Naarmate we dichter naar de vijftiger jaren toe gaan, zien we meer en meer advertenties met spullen voor de snoekvissers in de bladen verschijnen. Daarbij komen we namen tegen van hengelsportzaken die deels nu nog bestaan. Graag wat namen? Dat kan en hier komen ze: Jos Peeters, Titus Blom, J. Lahr & Zn, Fa. A.P.a. Sciarone, Fa. S. Weinberg, De Pelikaan en… Nelis Vogel uit de 2e Tuindwarsstraat 8 in Amsterdam. Laatstgenoemde zaak in de Jordaan zou zich later ontwikkelen als de bekende groothandel Albatros Hengelsport. Trouwens, ome Ko van Hoorn uit de 1ste Jan Steenstraat 91 in Amsterdam adverteerde toen ook al met goede spullen voor de snoekvissers en levendige snoekvisjes.
Kanjers en kosten
Er is waarschijnlijk niets dat snoekvissers liever zien dan foto’s van grote snoeken. Ik heb eens een niet-vissende receptioniste van een bungalowpark waar veel snoekvissers komen daarover horen zeggen: “Al die snoekvissers zijn dol op snoekenporno. Als je ze een album met foto’s van grote snoeken laat zien, zie je hun ogen groter worden en heb je geen kind meer aan ze en kopen ze meteen de sportvisakte en vergunning.”
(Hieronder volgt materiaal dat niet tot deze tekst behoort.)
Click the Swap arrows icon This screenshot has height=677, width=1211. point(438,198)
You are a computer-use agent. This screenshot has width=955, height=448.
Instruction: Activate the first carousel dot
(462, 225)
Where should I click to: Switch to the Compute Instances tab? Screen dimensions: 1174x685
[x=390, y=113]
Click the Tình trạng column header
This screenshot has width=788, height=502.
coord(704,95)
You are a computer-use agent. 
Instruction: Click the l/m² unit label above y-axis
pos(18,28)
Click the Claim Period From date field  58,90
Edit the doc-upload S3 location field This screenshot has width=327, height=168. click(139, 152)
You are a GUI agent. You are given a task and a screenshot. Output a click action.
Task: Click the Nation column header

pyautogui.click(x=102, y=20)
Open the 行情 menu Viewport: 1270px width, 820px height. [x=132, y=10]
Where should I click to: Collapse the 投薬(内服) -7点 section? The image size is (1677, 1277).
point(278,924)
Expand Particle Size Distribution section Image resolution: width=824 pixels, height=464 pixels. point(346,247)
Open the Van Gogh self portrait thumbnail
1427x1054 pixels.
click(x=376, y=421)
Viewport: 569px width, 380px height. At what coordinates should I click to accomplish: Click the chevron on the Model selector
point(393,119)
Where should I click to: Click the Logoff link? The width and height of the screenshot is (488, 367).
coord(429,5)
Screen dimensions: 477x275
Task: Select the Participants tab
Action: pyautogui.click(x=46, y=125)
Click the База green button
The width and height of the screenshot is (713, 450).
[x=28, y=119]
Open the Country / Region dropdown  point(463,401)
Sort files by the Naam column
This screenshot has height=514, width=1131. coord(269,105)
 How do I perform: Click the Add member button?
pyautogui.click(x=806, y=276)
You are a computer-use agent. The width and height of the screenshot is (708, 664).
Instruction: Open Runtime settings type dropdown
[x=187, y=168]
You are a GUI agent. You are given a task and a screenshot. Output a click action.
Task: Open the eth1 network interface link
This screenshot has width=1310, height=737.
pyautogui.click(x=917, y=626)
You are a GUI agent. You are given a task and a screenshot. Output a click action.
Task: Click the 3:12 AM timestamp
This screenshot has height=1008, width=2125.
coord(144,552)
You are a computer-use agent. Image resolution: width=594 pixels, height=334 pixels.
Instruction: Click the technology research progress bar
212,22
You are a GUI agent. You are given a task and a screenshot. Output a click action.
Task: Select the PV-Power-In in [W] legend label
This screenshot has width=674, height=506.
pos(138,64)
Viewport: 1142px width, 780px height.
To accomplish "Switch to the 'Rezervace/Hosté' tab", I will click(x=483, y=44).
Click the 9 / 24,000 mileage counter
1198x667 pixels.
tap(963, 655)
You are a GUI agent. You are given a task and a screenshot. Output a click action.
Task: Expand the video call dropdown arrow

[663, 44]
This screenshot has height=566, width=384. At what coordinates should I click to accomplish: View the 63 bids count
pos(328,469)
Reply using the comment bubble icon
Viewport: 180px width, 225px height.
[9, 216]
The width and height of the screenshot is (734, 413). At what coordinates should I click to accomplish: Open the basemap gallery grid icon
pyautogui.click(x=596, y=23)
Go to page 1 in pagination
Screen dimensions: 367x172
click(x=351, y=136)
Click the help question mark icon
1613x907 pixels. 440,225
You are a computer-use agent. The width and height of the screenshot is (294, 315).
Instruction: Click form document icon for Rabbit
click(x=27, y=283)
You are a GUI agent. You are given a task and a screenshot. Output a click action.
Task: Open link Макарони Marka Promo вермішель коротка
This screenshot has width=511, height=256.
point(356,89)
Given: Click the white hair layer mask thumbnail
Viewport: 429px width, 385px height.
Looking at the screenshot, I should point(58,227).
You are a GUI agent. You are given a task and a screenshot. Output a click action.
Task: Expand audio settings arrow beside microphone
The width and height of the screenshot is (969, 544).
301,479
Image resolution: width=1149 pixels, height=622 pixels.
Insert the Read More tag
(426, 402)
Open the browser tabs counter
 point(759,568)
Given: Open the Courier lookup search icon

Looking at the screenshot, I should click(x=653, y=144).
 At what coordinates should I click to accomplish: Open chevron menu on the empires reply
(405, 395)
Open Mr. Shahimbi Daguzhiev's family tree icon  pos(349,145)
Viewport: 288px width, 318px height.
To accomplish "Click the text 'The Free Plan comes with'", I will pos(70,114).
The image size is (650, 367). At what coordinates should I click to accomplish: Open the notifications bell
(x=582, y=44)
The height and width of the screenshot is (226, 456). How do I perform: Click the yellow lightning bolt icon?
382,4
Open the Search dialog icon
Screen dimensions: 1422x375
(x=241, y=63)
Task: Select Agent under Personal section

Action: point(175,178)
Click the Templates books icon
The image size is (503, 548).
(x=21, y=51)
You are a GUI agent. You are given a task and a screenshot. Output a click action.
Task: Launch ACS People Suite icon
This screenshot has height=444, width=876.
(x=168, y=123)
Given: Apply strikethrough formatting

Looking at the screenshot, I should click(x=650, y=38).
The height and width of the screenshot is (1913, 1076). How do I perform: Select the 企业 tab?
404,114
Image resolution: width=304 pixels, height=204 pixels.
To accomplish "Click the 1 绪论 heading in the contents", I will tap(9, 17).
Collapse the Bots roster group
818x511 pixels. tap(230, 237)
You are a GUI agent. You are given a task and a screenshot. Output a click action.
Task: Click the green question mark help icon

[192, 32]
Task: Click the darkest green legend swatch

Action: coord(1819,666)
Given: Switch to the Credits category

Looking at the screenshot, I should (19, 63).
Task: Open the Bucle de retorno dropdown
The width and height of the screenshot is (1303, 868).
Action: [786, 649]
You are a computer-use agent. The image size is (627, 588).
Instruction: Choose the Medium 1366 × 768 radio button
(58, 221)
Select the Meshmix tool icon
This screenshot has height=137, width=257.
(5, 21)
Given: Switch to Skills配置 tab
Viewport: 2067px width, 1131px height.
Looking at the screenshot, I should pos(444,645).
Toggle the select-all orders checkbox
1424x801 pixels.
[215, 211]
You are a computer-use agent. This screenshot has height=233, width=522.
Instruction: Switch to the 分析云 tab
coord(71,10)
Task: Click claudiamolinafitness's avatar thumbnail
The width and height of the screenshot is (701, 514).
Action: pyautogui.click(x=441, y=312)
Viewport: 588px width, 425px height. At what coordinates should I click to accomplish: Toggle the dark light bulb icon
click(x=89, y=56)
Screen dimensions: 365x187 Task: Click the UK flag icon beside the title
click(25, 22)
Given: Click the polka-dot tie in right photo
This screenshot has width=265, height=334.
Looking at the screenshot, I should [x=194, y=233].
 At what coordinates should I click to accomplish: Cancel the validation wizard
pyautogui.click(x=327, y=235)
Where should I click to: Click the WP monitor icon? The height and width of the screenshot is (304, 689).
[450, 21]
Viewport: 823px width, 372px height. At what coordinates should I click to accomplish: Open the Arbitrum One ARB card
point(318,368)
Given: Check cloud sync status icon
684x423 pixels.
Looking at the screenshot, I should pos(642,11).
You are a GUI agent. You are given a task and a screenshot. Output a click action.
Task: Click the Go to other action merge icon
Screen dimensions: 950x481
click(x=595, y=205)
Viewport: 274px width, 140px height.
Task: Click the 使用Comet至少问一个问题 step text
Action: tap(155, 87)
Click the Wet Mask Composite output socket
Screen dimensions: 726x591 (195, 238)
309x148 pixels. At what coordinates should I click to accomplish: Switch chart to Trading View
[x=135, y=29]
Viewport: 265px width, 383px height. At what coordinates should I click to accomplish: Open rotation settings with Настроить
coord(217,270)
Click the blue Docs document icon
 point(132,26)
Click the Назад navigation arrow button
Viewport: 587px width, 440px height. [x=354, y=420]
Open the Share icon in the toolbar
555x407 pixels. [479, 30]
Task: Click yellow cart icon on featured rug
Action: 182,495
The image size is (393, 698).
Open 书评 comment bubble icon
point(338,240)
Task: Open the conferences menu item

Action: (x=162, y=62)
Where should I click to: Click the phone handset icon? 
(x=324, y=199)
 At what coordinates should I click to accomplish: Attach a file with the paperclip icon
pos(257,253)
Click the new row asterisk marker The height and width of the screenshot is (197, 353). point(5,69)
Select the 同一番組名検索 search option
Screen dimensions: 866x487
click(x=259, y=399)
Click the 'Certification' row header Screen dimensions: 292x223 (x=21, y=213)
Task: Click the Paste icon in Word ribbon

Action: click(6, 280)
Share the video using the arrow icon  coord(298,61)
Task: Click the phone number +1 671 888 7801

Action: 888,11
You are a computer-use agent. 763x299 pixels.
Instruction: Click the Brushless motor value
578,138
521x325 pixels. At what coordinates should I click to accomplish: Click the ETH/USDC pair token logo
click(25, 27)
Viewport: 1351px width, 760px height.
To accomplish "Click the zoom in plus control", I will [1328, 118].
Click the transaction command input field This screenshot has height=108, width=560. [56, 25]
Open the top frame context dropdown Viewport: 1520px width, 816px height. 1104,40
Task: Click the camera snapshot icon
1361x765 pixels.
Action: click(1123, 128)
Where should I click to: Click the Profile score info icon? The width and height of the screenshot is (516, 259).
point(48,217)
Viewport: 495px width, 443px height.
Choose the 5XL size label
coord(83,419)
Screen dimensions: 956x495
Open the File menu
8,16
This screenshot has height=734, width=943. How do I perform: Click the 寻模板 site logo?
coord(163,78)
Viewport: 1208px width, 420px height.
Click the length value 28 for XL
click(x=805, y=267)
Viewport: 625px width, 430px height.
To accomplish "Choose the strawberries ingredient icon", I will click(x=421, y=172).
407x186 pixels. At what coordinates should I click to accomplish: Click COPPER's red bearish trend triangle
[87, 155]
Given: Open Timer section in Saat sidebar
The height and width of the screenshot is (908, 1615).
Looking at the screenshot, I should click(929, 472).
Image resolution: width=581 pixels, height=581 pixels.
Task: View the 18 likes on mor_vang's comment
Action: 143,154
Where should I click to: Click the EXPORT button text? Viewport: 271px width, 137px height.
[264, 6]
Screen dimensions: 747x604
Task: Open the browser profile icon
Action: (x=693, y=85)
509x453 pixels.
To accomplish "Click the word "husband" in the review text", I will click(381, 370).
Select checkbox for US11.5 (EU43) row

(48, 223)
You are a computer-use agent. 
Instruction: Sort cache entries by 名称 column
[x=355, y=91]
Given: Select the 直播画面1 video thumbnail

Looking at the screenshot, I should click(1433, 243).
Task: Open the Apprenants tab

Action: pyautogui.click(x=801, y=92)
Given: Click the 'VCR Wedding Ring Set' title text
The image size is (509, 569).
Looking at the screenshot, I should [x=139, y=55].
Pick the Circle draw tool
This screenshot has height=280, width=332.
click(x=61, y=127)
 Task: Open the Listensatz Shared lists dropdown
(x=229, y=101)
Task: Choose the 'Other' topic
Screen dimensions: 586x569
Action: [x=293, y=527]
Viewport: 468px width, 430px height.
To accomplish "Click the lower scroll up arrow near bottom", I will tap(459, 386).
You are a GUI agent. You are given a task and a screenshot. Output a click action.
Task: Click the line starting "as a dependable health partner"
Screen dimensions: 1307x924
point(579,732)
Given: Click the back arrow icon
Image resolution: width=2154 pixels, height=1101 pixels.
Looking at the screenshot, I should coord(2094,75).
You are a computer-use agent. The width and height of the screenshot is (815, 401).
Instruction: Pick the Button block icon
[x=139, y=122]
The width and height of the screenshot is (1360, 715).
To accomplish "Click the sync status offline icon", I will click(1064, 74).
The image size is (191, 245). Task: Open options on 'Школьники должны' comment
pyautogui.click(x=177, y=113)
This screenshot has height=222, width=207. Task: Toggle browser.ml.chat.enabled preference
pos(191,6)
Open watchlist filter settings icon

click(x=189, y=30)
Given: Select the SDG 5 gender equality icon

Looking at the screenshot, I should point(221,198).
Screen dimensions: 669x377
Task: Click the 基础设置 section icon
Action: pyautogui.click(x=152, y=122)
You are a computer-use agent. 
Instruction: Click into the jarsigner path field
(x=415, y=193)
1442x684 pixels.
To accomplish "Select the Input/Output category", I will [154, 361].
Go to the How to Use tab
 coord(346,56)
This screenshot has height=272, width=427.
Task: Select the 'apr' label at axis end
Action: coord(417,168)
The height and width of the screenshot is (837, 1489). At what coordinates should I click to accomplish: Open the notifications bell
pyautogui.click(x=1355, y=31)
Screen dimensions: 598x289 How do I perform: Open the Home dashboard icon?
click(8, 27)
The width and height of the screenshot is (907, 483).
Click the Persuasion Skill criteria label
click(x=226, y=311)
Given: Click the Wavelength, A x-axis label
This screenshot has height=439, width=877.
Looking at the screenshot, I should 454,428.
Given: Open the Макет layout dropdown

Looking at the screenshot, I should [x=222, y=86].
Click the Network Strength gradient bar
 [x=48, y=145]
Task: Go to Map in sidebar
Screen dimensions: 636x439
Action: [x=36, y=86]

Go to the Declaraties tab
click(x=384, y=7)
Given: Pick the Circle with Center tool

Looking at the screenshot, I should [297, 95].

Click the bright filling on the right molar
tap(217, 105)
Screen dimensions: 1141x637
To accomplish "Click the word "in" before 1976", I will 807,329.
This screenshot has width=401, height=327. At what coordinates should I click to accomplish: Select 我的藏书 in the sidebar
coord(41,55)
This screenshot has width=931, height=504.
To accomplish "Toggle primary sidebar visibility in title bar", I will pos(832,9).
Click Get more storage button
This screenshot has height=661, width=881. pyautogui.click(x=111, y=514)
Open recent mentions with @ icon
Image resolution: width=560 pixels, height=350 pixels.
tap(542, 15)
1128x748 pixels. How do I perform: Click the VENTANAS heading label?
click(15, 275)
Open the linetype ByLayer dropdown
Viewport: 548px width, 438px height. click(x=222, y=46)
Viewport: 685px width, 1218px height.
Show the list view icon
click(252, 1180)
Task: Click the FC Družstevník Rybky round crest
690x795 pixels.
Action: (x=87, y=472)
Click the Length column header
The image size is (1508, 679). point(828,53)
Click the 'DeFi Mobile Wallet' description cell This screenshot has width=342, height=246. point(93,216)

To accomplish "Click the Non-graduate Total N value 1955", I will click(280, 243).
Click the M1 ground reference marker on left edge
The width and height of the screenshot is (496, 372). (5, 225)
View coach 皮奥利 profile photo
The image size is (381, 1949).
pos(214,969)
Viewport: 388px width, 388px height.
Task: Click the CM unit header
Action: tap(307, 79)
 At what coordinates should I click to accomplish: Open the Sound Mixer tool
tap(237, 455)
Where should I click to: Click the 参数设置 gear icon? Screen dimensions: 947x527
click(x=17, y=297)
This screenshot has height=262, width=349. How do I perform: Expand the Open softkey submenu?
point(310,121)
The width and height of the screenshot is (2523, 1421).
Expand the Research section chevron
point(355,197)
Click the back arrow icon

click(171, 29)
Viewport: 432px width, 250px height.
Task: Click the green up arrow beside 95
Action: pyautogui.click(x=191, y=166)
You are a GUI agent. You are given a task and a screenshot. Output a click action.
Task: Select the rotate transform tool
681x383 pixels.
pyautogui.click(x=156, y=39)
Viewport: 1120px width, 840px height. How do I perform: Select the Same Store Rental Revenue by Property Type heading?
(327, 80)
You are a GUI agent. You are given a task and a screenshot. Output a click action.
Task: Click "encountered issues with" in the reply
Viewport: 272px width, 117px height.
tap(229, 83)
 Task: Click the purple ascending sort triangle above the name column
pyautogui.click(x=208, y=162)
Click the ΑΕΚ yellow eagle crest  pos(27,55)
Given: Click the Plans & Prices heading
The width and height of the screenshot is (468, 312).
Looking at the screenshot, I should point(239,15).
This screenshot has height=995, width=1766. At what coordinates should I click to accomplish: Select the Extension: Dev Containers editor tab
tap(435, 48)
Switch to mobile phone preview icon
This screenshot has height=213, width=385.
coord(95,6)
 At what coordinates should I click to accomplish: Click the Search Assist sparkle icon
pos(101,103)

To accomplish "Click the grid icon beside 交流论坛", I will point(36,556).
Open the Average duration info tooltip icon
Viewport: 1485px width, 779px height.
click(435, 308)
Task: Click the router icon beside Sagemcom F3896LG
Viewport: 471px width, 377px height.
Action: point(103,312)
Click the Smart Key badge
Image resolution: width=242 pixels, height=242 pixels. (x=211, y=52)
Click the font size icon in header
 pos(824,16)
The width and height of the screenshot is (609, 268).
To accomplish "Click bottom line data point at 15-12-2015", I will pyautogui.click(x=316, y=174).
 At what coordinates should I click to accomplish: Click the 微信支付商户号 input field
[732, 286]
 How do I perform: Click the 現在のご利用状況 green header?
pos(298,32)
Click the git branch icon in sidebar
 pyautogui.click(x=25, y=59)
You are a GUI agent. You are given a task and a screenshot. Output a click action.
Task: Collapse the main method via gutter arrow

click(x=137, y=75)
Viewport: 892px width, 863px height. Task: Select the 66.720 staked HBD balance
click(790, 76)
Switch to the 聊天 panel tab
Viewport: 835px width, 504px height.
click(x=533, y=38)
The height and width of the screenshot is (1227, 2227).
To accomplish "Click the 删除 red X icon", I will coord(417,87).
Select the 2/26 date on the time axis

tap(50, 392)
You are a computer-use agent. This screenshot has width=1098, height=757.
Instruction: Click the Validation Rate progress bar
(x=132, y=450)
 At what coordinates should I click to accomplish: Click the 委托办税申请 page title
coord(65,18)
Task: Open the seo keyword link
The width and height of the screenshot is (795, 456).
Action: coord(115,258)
Vandaar ook dat met de komst van de commerciële visbladen het aantal foto’s van kanjersnoeken toeneemt. Om het inzenden van foto’s van grote snoeken te bevorderen, organiseerde het hengelsportblad “De Hengelsportwereld” een wedstrijd wie de grootste snoek van het seizoen zou vangen. Wie in de periode 1 december 1947 tot 15 maart 1948 de zwaarste, dus nu eens niet de langste, snoek ving, werd uitgeroepen tot “De Snoekkampioen 1948” en kreeg de prijs van 10 hele guldens. Dit geldbedrag werd gewonnen door sportvisser L.J. Veth uit Amsterdam die op 14 februari 1948 in de Spiegelplas een snoek van 23 pond aan een flinke voorn ving. De 2e plaats was voor de 20 ponder van K. Rinsma uit Leeuwarden.
Dat snuffelen in die oude visbladen levert naast grote snoeken nog meer interessante zaken op snoekgebied op. Iedere verzamelaar van hengelsportboeken gaat er van uit dat het eerste boek van Jan Schreiner, het eerder genoemde “De kunst van het snoeken” in 1947 verschenen is. Niet zo verwonderlijk als je op pagina 153 onder het laatste hoofdstuk Juni 1947 ziet staan. De waarheid is echter dat dit mooie Hollandse snoekboek, waarop men in juli 1947 voor het bedrag van Fl. 2,25 voor een gebonden exemplaar en Fl. 1,75 voor een gebrocheerde uitvoering, kon intekenen, pas in 1948 is verschenen. Zo schrijft uitgever Fa. A.J. Bronswijk in oktober 1947 dat de verschijningsdatum van dit boek door stagnatie in de papierlevering en bij het binden niet onbelangrijk werd verlaat. In januari 1948 wordt gemeld dat de afwerking nog steeds ernstige vertraging ondervindt maar in juni 1948 komt het dan eindelijk uit. De kosten bedragen nu Fl. 2.75 en Fl. 2,25. Carel Vorstelman schrijft in zijn recensie in oktober 1948 dat: “Het een boek naar zijn hart is, met grote liefde voor de natuur en een behoorlijke kennis van zaken geschreven. Al met al een boek dat elke sportvisser graag zal willen bezitten.”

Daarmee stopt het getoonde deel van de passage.